Biocompatible and Multifunctional Trityl Spin Probes for Electron Paramagnetic Resonance Spectroscopy

Abstract

The primary objective of my thesis was to develop and utilize a biocompatible multifunctional trityl spin probe for concurrent measurement of pO2, pHe, and [Pi] in vivo by electron paramagnetic resonance (EPR) spectroscopy (Chapter 2). My first goal was to synthesize the proposed probe we are terming HOPE71. Secondly, HOPE71 was characterized by X-band and L-band EPR spectroscopy. Next, the biocompatibility of HOPE71 was assessed through an albumin binding test, cytotoxicity assays, and in vivo intravenous tolerance.
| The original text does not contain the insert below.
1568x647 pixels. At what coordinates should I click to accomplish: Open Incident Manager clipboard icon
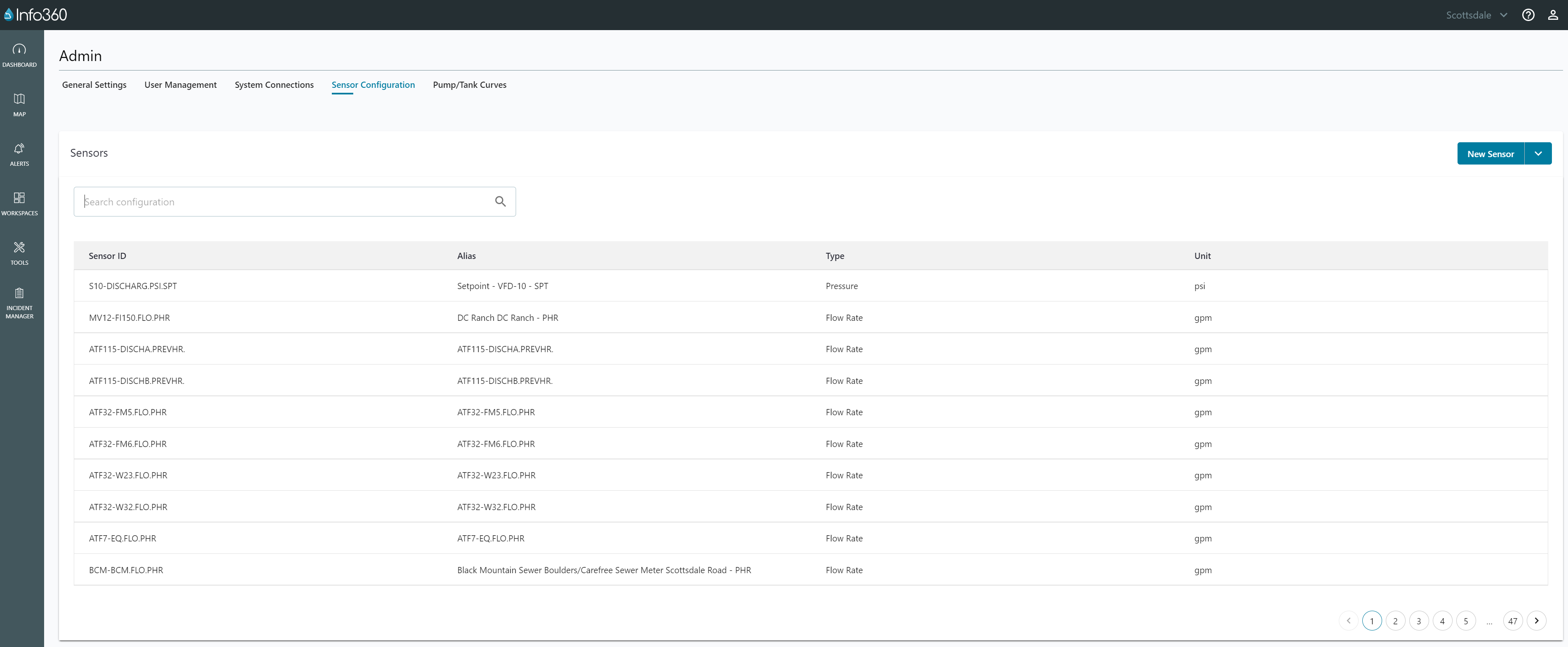click(x=19, y=302)
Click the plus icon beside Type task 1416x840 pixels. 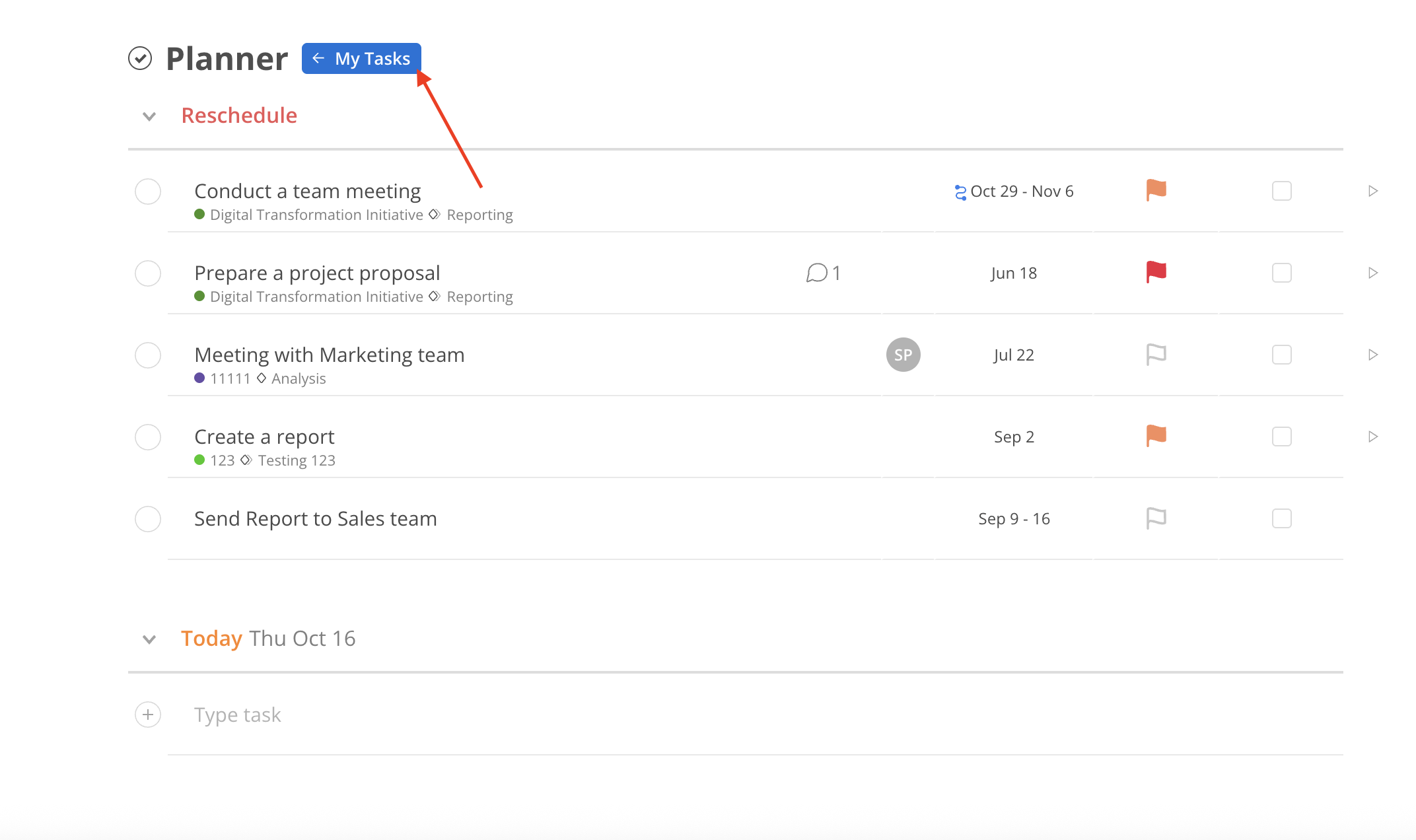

Then, the use of HOPE71 to measure the target parameters was demonstrated in a breast cancer mouse model. In tandem, I developed an application for user friendly fitting of the EPR spectrum of HOPE71 and the related monophosphated probe, pTAM (Chapter 3). Lastly, to demonstrate further skill in synthesis of trityl spin probes, I worked in collaboration with the Saxena lab at the University of Pittsburgh to develop a hydrophilic spin probe with a maleimide linker for structural biology studies using site directed spin labeling and dipolar EPR spectroscopy (Chapter 4).